In [1]:
from sklearn.feature_extraction.text import CountVectorizer
import pandas as pd
import numpy as np
from sklearn.naive_bayes import MultinomialNB
from sklearn.model_selection import train_test_split
from sklearn.model_selection import cross_val_score
from sklearn.linear_model import LogisticRegression
from sklearn.model_selection import GridSearchCV

In [2]:
textdata = pd.read_csv('reviews.csv')

In [3]:
textdata.head()

Unnamed: 0,Review,Sentiment
0,This product exceeded my expectations! It's hi...,Positive
1,"The product was decent. It worked fine, but it...",Neutral
2,I had a terrible experience with this company....,Negative
3,It's an okay product. Nothing to write home ab...,Neutral
4,Disappointed with the product. It didn't meet ...,Negative


In [4]:
textdata.shape

(386, 2)

In [5]:
data = textdata.iloc[:, 0]
target = textdata.iloc[:, 1]
target.value_counts()

Sentiment
Positive    129
Negative    129
Neutral     128
Name: count, dtype: int64

In [6]:
X_train_text, X_test_text, y_train, y_test = train_test_split(data, target, random_state = 42)

In [7]:
vect = CountVectorizer(min_df = 5).fit(X_train_text)
X_train = vect.transform(X_train_text)
X_test = vect.transform(X_test_text)

In [8]:
repr(X_train)

"<Compressed Sparse Row sparse matrix of dtype 'int64'\n\twith 2799 stored elements and shape (289, 92)>"

In [9]:
feature_names = vect.get_feature_names_out()

In [10]:
feature_names[:10]

array(['about', 'absolutely', 'advertised', 'again', 'all', 'an', 'and',
       'anything', 'are', 'as'], dtype=object)

In [11]:
scores = cross_val_score(LogisticRegression(), X_train, y_train, cv = 5)
print("Mean cross-validation accuracy : {:.3f}".format(np.mean(scores)))
print(scores)

Mean cross-validation accuracy : 0.976
[0.98275862 0.98275862 0.94827586 1.         0.96491228]


In [12]:
param_grid = {'C': [0.0001, 0.01, 0.1, 1, 10]}
grid = GridSearchCV(LogisticRegression(), param_grid, cv = 5)
grid.fit(X_train, y_train)
print("Best cross-validation score : {:.3f}".format(grid.best_score_))
print("Best parameters : ", grid.best_params_)

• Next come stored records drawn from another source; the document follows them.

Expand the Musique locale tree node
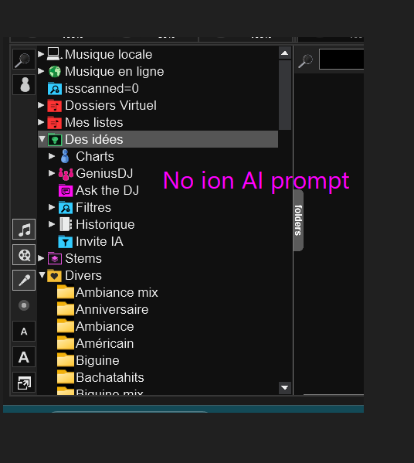Viewport: 414px width, 463px height. [x=41, y=54]
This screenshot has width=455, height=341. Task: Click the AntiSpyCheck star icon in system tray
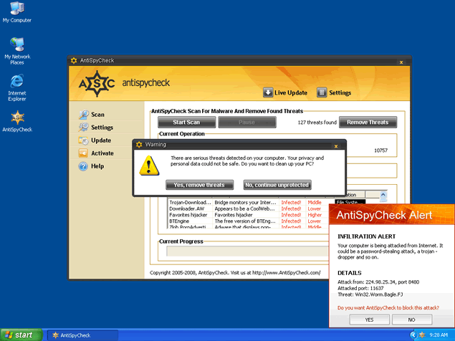(423, 335)
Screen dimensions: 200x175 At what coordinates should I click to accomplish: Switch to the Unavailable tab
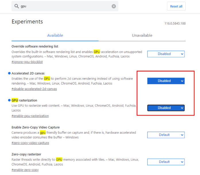pos(142,35)
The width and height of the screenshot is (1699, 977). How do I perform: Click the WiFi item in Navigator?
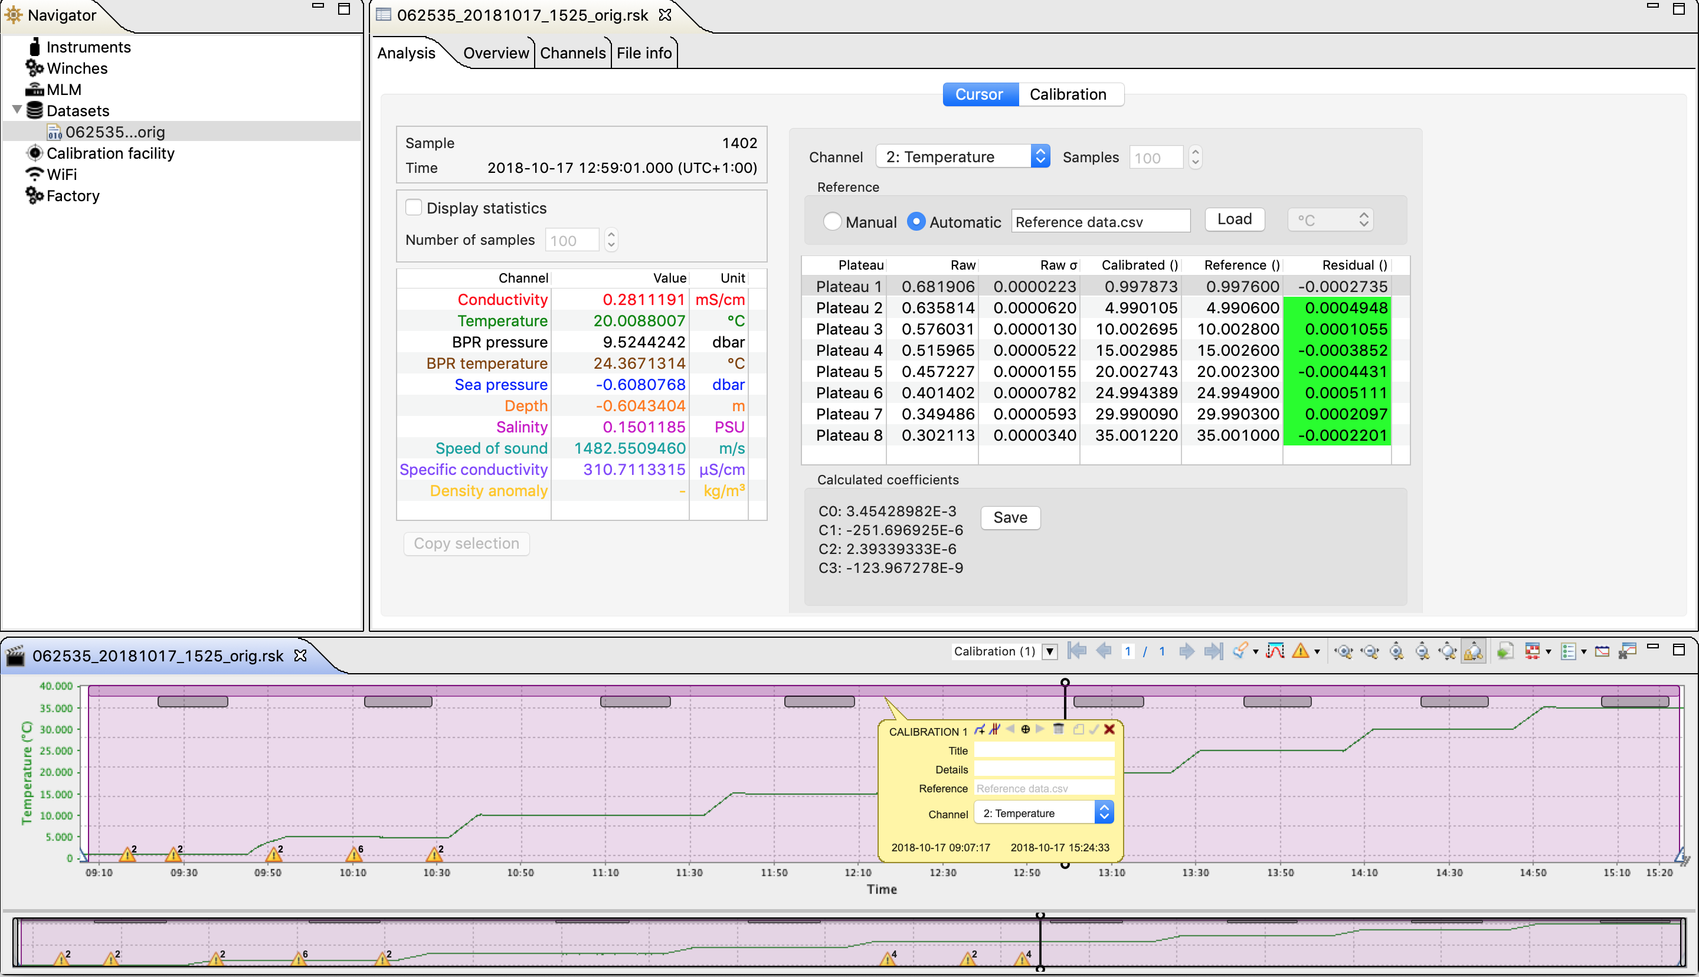coord(61,174)
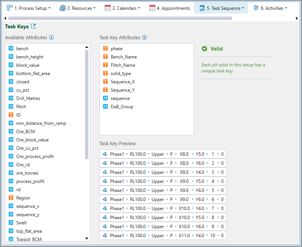Click the green Valid checkmark icon
Viewport: 302px width, 247px height.
(204, 49)
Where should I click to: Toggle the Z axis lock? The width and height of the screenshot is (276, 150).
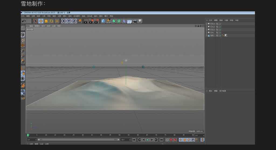coord(74,21)
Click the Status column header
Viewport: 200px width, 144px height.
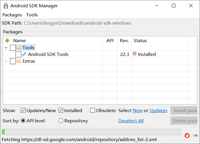140,41
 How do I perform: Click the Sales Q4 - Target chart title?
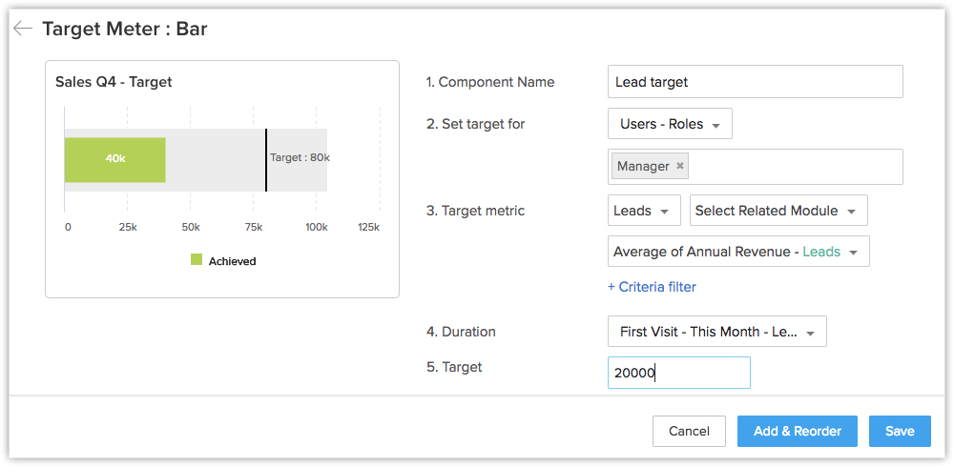(114, 82)
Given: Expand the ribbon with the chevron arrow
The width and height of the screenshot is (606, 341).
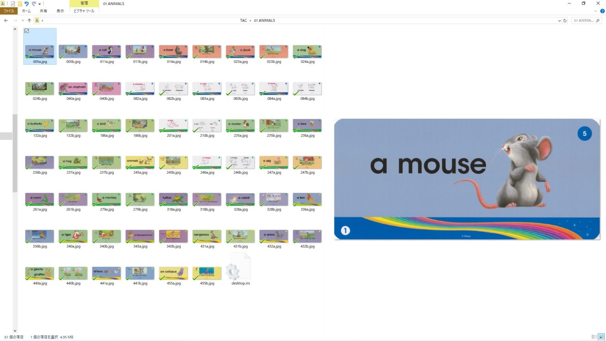Looking at the screenshot, I should coord(595,11).
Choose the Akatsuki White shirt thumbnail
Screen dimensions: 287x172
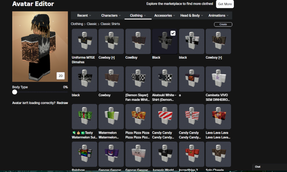point(165,79)
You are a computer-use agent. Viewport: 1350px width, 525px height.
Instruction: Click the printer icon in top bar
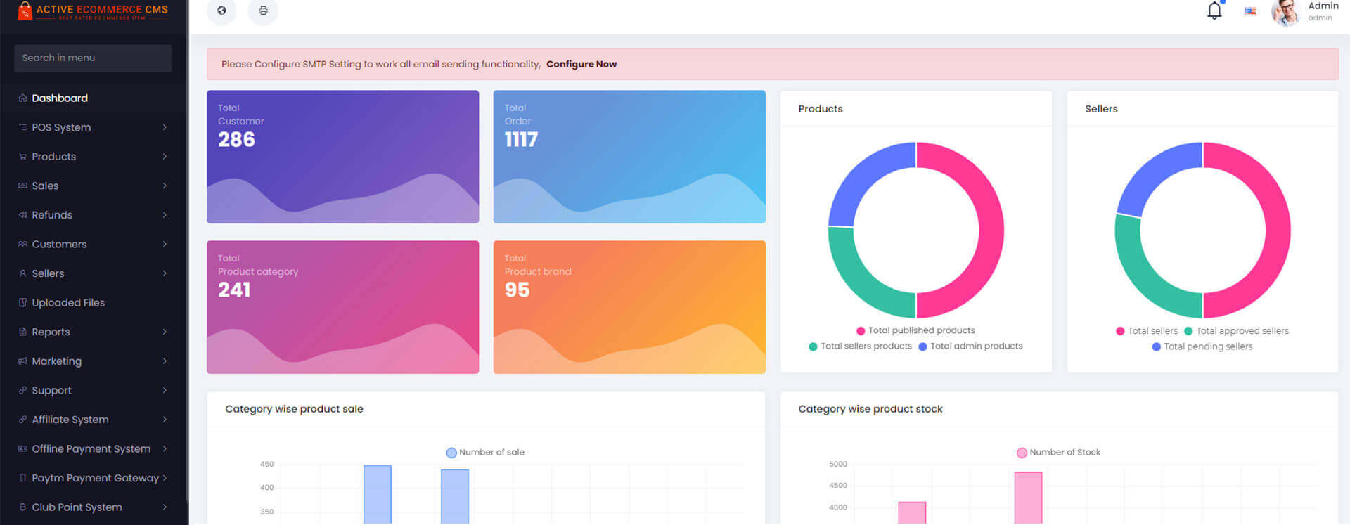(x=263, y=11)
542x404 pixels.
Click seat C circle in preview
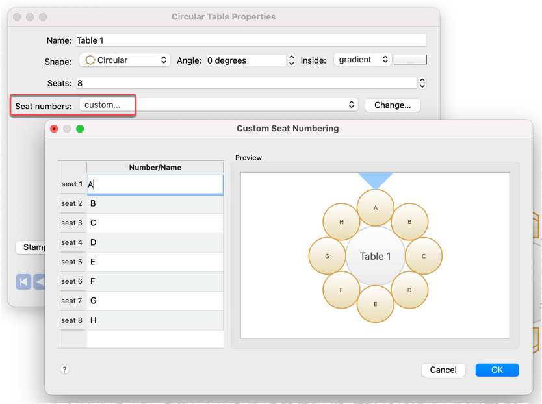point(424,256)
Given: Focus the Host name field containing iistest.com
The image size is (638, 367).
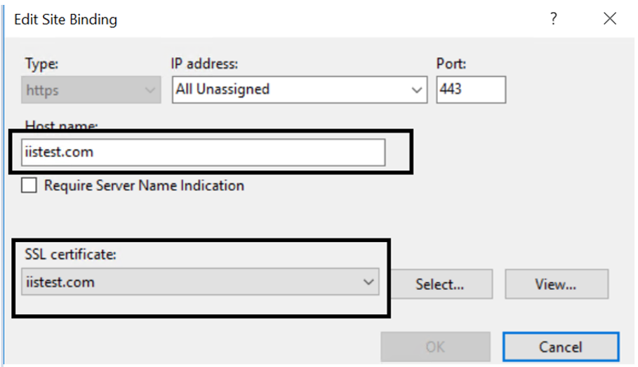Looking at the screenshot, I should click(203, 152).
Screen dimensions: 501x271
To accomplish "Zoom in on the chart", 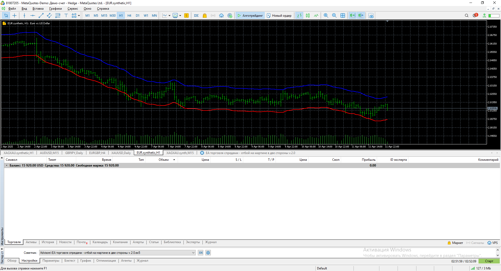I will 326,16.
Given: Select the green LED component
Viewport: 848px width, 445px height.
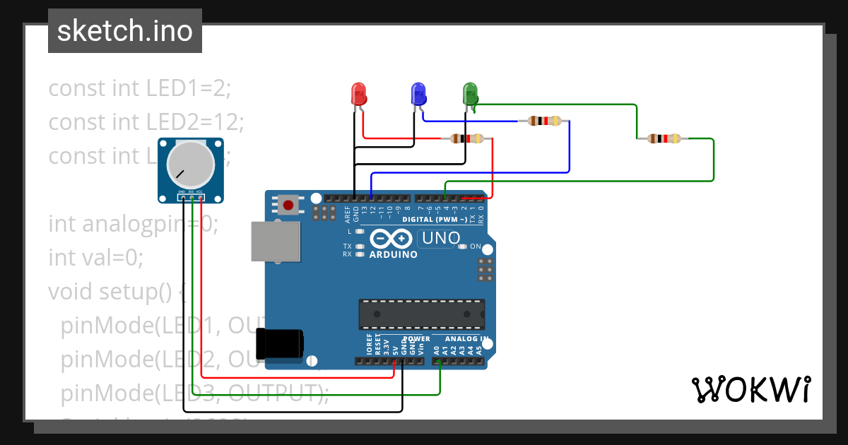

Best cross-validation score : 0.976
Best parameters :  {'C': 1}


In [13]:
lr = LogisticRegression(C=1)
lr.fit(X_train, y_train)

In [14]:
print("Traing Accuracy : ", lr.score(X_train, y_train))
print("Test Accuracy : ", lr.score(X_test, y_test))

Traing Accuracy :  0.9965397923875432
Test Accuracy :  0.979381443298969


In [15]:
review = ["WINNER!! As a valued network customer you have been selected to receivea å£900 prize reward! To claim call 09061701461. Claim code KL341. Valid 12 hours only.			"]
review_text = pd.Series(review)
review = vect.transform(review_text)
result = lr.predict(review)
print(result)

['Positive']


In [16]:
def try_review(review : str):
    review_text = pd.Series(review)
    review = vect.transform(review_text)
    result = lr.predict(review)
    print(*result)

In [17]:
try_review('satisfactory but not that good')

Neutral